C’est dans ces conditions que la société a recherché la responsabilité du maire en raison des préjudices qu’elle estime avoir subis du fait de la présence de ces déchets intempestifs.

Au regard de ces éléments, le juge a étudié la responsabilité du maire au titre de son pouvoir de police administratif général mais s’est également penché sur les compétences de la Communauté d’agglomération du Grand Avignon.

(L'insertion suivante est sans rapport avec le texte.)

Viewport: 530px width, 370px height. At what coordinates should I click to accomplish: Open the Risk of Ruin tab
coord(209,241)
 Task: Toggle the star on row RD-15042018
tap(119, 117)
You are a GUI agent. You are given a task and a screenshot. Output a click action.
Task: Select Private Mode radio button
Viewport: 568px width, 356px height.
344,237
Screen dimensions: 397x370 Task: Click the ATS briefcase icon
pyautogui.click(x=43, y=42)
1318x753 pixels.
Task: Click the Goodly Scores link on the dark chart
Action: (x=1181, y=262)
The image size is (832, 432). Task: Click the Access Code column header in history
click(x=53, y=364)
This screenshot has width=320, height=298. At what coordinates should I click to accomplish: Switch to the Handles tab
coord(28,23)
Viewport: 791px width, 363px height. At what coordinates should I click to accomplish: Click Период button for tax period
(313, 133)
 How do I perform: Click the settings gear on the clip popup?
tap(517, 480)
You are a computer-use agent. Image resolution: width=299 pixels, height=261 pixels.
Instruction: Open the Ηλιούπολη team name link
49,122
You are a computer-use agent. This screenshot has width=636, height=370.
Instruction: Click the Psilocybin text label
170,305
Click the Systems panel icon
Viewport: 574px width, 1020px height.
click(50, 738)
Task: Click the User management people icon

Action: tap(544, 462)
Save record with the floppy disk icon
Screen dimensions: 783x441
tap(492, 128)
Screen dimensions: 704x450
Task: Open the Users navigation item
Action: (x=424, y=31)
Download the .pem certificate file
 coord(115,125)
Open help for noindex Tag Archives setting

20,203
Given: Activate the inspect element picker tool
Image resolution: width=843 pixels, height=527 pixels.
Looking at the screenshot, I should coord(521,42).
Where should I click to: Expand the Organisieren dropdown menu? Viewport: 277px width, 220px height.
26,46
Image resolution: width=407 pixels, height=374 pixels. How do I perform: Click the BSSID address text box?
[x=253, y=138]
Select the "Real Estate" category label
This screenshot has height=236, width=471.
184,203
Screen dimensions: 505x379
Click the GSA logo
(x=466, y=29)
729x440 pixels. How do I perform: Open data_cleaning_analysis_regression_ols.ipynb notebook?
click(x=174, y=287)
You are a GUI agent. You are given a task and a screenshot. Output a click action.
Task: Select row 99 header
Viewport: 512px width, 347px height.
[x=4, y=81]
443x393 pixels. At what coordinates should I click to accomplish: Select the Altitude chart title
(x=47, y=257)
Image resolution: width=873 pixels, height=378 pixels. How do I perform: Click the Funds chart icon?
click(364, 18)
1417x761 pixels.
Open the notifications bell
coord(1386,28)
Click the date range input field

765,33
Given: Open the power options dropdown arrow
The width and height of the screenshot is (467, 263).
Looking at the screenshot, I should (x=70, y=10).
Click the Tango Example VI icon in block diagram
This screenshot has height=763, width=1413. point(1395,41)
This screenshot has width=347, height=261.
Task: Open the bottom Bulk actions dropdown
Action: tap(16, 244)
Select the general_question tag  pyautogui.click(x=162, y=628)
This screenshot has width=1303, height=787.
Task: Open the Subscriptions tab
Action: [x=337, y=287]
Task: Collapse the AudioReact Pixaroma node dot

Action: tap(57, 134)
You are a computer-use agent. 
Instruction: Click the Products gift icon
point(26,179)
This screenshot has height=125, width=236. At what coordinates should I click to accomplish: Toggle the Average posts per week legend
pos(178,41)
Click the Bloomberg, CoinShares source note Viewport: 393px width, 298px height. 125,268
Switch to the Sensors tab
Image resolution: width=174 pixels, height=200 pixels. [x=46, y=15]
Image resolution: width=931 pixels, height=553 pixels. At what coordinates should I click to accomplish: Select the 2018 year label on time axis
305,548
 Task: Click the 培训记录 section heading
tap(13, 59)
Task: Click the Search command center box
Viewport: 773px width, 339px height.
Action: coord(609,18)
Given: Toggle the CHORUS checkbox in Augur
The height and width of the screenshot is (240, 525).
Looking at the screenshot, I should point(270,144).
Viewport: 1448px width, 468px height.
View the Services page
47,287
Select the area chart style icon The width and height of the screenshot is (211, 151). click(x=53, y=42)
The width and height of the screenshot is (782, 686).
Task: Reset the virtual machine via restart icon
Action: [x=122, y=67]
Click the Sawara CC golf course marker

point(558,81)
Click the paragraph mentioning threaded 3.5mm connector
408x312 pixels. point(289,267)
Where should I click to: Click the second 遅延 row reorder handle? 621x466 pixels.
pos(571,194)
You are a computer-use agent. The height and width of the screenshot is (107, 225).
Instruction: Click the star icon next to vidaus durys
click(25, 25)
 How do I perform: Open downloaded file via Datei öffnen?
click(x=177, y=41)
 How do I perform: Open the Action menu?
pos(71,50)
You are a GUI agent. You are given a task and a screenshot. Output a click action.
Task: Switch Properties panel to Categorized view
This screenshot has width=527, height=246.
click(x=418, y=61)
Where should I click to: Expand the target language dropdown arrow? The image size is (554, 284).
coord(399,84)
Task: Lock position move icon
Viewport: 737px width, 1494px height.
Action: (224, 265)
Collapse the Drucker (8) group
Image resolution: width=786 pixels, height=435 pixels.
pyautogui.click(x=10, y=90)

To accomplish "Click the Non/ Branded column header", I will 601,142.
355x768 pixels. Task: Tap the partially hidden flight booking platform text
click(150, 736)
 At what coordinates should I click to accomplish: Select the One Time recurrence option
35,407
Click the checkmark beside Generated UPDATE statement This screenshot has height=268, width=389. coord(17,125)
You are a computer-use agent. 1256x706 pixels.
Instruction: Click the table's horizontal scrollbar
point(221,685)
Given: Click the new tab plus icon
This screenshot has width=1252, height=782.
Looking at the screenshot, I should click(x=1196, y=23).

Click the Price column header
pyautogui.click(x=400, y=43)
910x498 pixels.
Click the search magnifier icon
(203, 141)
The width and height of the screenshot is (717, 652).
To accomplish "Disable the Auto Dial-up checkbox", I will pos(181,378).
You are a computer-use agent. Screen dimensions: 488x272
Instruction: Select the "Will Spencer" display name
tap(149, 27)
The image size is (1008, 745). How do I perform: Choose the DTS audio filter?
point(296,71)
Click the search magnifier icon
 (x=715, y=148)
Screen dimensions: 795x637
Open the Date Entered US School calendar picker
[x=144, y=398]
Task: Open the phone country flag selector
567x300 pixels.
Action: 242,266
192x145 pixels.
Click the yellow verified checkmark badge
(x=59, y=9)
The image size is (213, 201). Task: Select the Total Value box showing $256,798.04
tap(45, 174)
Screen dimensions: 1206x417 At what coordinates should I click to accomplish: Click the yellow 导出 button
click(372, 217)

S’agissant de la compétence de la communauté d’agglomération, la Cour administrative de Marseille précise que les difficultés rencontrées par le requérant relèvent de la compétence exercée en matière de gestion de la collecte des déchets et ne peuvent donc pas être imputées à la commune d’Avignon :

« Il ressort également des pièces du dossier que les difficultés rencontrées par la société requérante pour louer le bien à la société La poste Immo jusqu’au mois de mars 2016, résulte, à titre principal de l’environnement dégradé par les détritus de toute sorte situés aux abords du bien à louer. Toutefois, il ressort des pièces du dossier que la compétence en matière de collecte de déchets a été transférée à la communauté d’agglomération du grand Avignon depuis 2004, et ne relève donc pas de la commune d’Avignon et que les difficultés dont se plaint la requérante relève de la gestion de la collecte des déchets et non, pour l’essentiel, de l’exercice des pouvoirs de police du maire de la commune. Ainsi, les préjudices dont la société requérante demande réparation ne peuvent être directement imputés à la carence fautive du Maire d’Avignon. » (CE, 25 mai 2023, SCI Marquette Famille, n° 454472)

Confirmant la position de la Cour administrative de Marseille, le Conseil d’Etat indique que :

« 5. Il ressort des énonciations de l’arrêt attaqué que, pour juger que les préjudices dont la société SCI Marquette Famille demande réparation, nés de la résiliation du bail par la société La Poste Immo et de la difficulté pour la SCI à relouer ces locaux, ne peuvent être directement imputés à la carence fautive du Maire d’Avignon, la cour administrative d’appel a retenu que la compétence en matière de collecte des déchets avait été transférée à la communauté d’agglomération du grand Avignon depuis 2004, en application des dispositions de l’article L. 5216-5 du Code général des collectivités territoriales citées au point 4, et que les nuisances invoquées par la SCI ne relevaient pas, pour l’essentiel, de la carence du Maire d’Avignon dans l’exercice de ses pouvoirs de police générale rappelés au point 2. Ce faisant, la cour administrative d’appel qui n’a pas entendu exclure, après le transfert de compétences de la collecte et de la gestion des déchets à une communauté d’agglomération, le maintien d’une compétence du maire lorsque des déchets ou des encombrants portent atteinte à la sûreté et à la commodité du passage dans les voies publiques, n’a pas commis d’erreur de droit. »

En d’autres termes, la compétence en matière de collecte de déchets a été transférée à la communauté d’agglomération, celle-ci ne peut donc pas relever de la commune. Dès lors, si les difficultés rencontrées par le requérant peuvent être imputées à la gestion de la collecte des déchets par la communauté d’agglomération, elles ne peuvent pas l’être au titre des pouvoirs de police du maire de la commune.

Dès lors, le juge rejette la requête en considérant, d’une part, que la responsabilité du maire de la commune ne peut pas être retenue pour justifier les préjudices subis. En l’espèce, s’il reconnait la carence du maire dans l’exercice des pouvoirs de police, il considère cependant  qu’il n’existait pas de lien de causalité direct entre cette faute et le préjudice dont la SCI Marquette Famille faisait état, consistant en des baisses de loyer consenties à la société GDF Suez, dès lors que « la dégradation des lieux à l’origine de cette baisse résulte, selon les affirmations mêmes de la société, de l’existence de la déchetterie et d’un camp destiné aux gens du voyage » Et, d’autre part, on comprend qu’en l’absence de demande formulée en ce sens de la part du requérant, la carence fautive de la communauté d’agglomération ne peut également pas être recherchée.